Capa do jornal Diário de Lisboa dia 12 de Julho de 1969
Momentos antes do embarque,
com a minha mulher grávida da minha filha Candida que nasceu em 16 de Setembro de 1969
Pode perceber-se pela quantidade de viaturas da PM, o "cuidado" que havia quando do embarque de tropas para àfrica
Aqui no DN relata-se com o cuidado de então, face ao perigo do lápis azul da censura, a nossa partida para Angola.
Terá sido um dos dias mais quentes desse anos de 1969
Muitas tristezas, incertezas, angústias e medos, transportou este barco nessa longa viagem até Luanda com paragem na Ilha da Madeira, para embarcar aí, mais umas centenas de militares.
Não pensem os nossos leitores, em especial aqueles que não viveram os dramas da ida à guerra nesses tempos, (que nada tem a ver com as idas à guerra nos dias de hoje), que a publicação destes escritos e destas fotos, tem mais a ver com saudades do que com o deixar o testemunho daqueles 3 anos de serviço militar obrigatórios, com 2 anos de passagem por África.
A grande maioria dos militares de então, eram desde o inicio da sua incorporação na fileiras das forças armadas colocados longe das suas famílias e sem qualquer possibilidade de as visitar nos fins de semana que havia licença para tal.
As primeiras impressões da chegada aos quartéis, deixavam para a grande maioria de nós, uma sensação de desprezo e abandono e acima de tudo de medo. Nessa altura ainda não era o medo da guerra, era o medo dessa coisa que se chamava de disciplina militar.

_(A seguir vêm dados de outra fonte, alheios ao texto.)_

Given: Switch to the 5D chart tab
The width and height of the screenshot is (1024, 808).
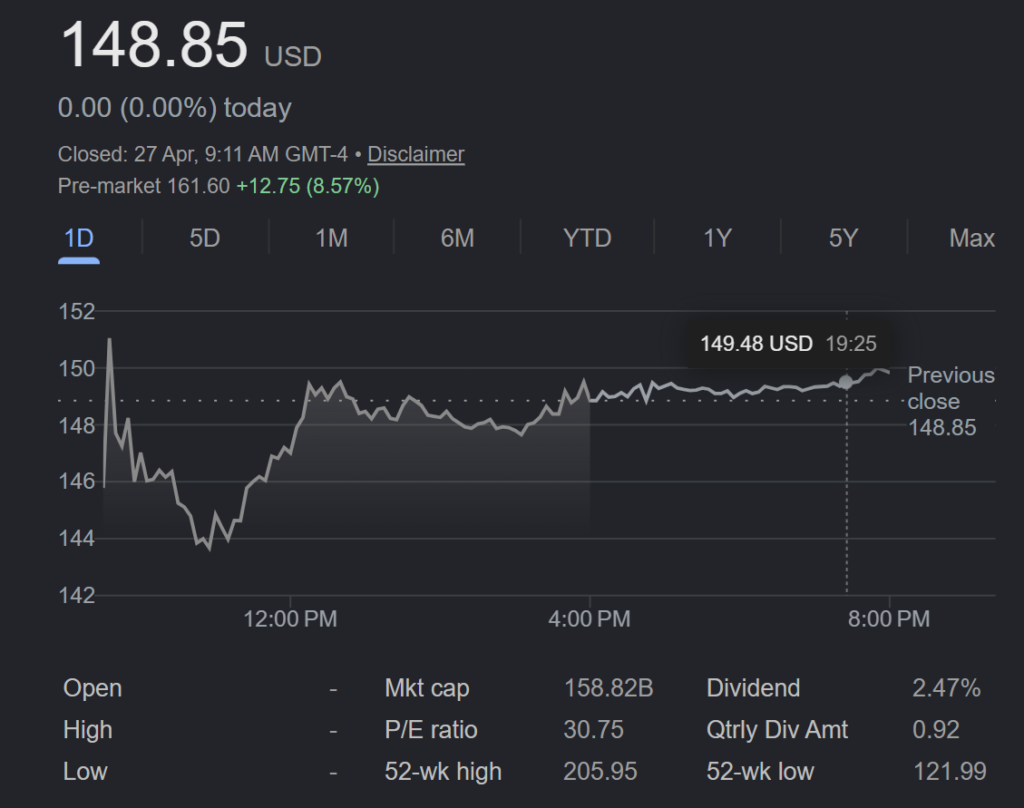Looking at the screenshot, I should pos(205,238).
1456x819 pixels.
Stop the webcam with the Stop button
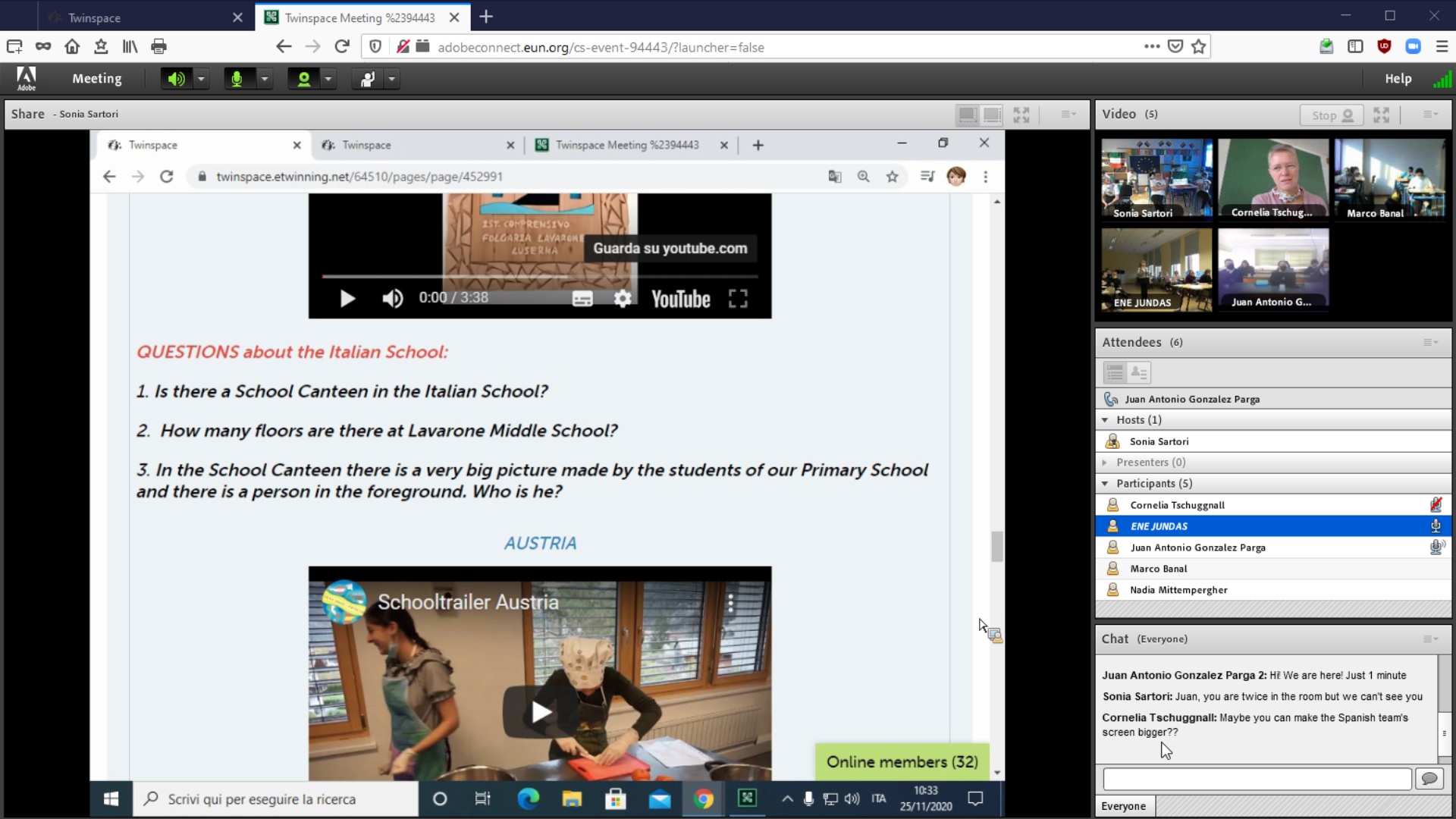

A habituação fazia-se, por obrigação.
As recrutas, uma parte delas eram dadas sob a orientação de alguns oficiais que já tinham estado na guerra e traziam com eles, para aplicar na prática das suas acções como instrutores, as experiências vividas pelo próprios.

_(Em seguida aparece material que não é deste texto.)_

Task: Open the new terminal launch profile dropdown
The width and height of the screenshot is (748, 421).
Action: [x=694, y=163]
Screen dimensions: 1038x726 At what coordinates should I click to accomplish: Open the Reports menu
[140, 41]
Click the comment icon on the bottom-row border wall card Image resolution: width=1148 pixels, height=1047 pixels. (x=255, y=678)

O Exército pretendia habituar desde os primeiros dias da entrada nas fileiras, todos os militares. a uma vida desprendida da família e dos lugares de onde tinham vindo. Era a mentalização para a ida. Raros eram os que ficavam perto de casa.
Quando se dava o embarque, uma parte da mentalização já estava feita. A pior parte, já era feita em África, com o dia a dia.
A incerteza e o medo passou a fazer parte do quotidiano de todos nós. Até que a rotina se apoderou das nossas mentes e então, o fim último dos nossos pensamentos passava apenas por ir riscando dia a dia, mais uma folha do calendário.
Uma grande parte da literatura que temos lido sobre a Guerra de África, infelizmente não aprofunda a parte do temor psicológico das tropas em guerra. Na maioria dos casos, limita-se a transcrever passagem da guerra no seu aspecto mais materialista, deixando para trás os dramas individuais e colectivos da tropa.
Nos dias de hoje, passados tantos anos, todos temos que reconhecer que fizemos um feito heróico com a nossa passagem obrigatória por África. Ao tempo, sabíamos o que se passava no Vietnan, uma guerra diferente da nossa. Mas os soldados que por lá andaram, tinham umas condições que me nada se comparavam às nossas.
Não era o mais importante para as chefias militares de então, mas o moral das tropas e o seu estado sanitário, estava incluído, embora com parcas palavras, em todos os relatórios enviados.
Por aquilo que hoje podemos concluir, o BCAC2877, teve a sorte de não estar envolvido em "muitas batalhas". Nada que se adivinhasse quando do nosso embarque, mas tal aconteceu. Como em todas as circunstâncias, tivemos colegas que morreram. Na nossa vida normal, civil, é assim, porque não há-de ser na guerra?
E assim, nós íamos a caminho de Luanda. Doze dias de Vera Cruz, para uma chegada no mesmo momento em que o primeiro Homem chegava à Lua.